* ЧТО НУЖНО СДЕЛАТЬ:
a – Что, согласно отрывку о «Капитале 3.0», катастрофически девальвируется?
b – Продолжите отрывок о «Капитале 3.0» после его последнего предложения.

* ИСХОДНЫЙ ТЕКСТ:
Интеллектуальный ресурс. Ядро экономики «Капитала 3.0» - Андрей Курпатов
Шрифт:
Интервал:
Закладка:
Счастливый этап «Капитала 2.0» заканчивается (для России, впрочем, так толком и не начавшись, но эта поспешность в наших «лучших» традициях), а значит, все мы, даже не осознавая этого, озабочены поиском «ресурсов» – того, что сможет гарантировать нам наше будущее в нашем же будущем («Капитал 3.0»). Задача непростая, а потому не стоит удивляться общей и повсеместной растерянности. Все, что мы прежде считали ценностью, катастрофически девальвируется. В отсутствие хоть сколько-нибудь определенной картины будущего царствует растерянность, никто ни на что не решается – мы категорически не понимаем, за что хвататься. Все повисает в воздухе – любой проект, предложение, идея.
И вот настал момент, когда я, наконец, должен объясниться (сеанс психотерапевтической магии с последующим разоблачением).

* ПРИЛОЖЕННЫЙ СПИСОК:
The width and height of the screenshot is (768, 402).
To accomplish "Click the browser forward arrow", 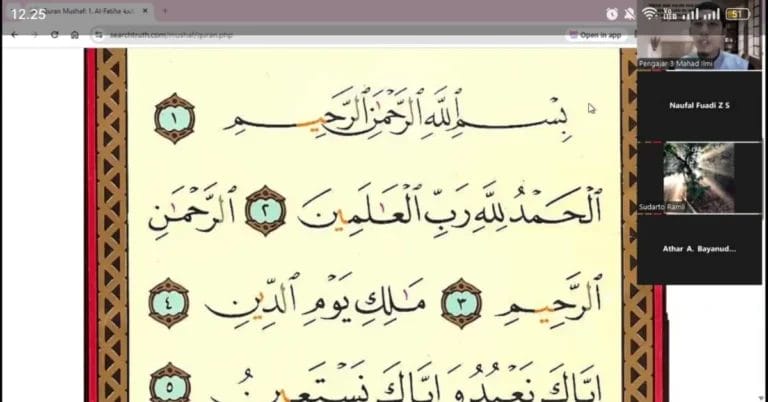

==

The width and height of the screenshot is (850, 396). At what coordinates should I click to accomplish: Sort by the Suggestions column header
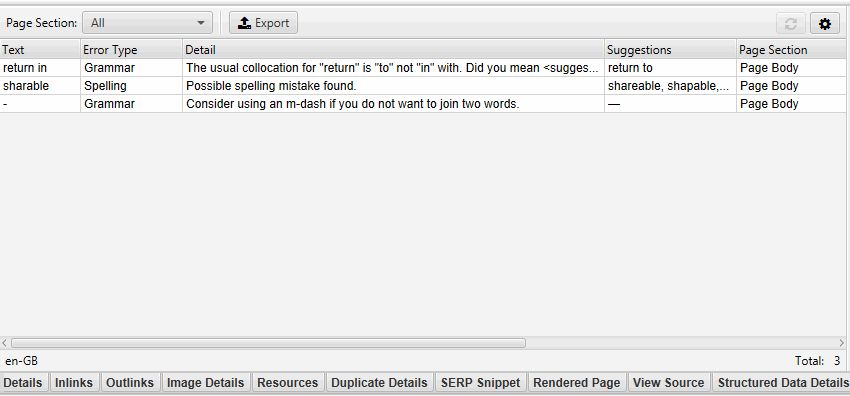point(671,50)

* ОТВЕТЫ НИЖЕ:
a – Все, что мы прежде считали ценностью.

b –
Знаю, многих терзал вопрос – с чего бы это «доктору Курпатову» (есть у меня и такая ипостась) анализировать политэкономические тенденции? (Оставим в стороне и в скобках, что я всегда занимался именно методологией, а уж потом всем остальным – включая и «доктора Курпатова», а нашему брату методологу все равно, что анализировать – была бы система, мы тут же, как дети малые, начнем в ней копаться.) Ответ же на это недоумение предельно прост. Да, пока мы можем только гадать, что сыграет роль действительной ценности в наступающую в эпоху «Капитала 3.0» – владение интернетом, технологии цифрового бессмертия, вечные бренды, запасы кислорода или банальная двустволка. Это будущее, идущее нам навстречу, еще все-таки не наступило, а потому делать выводы рано. Но я с полной уверенностью могу сказать, что одна вещь, которая с неизбежностью станет абсолютной и безусловной ценностью в этом будущем, мне известна.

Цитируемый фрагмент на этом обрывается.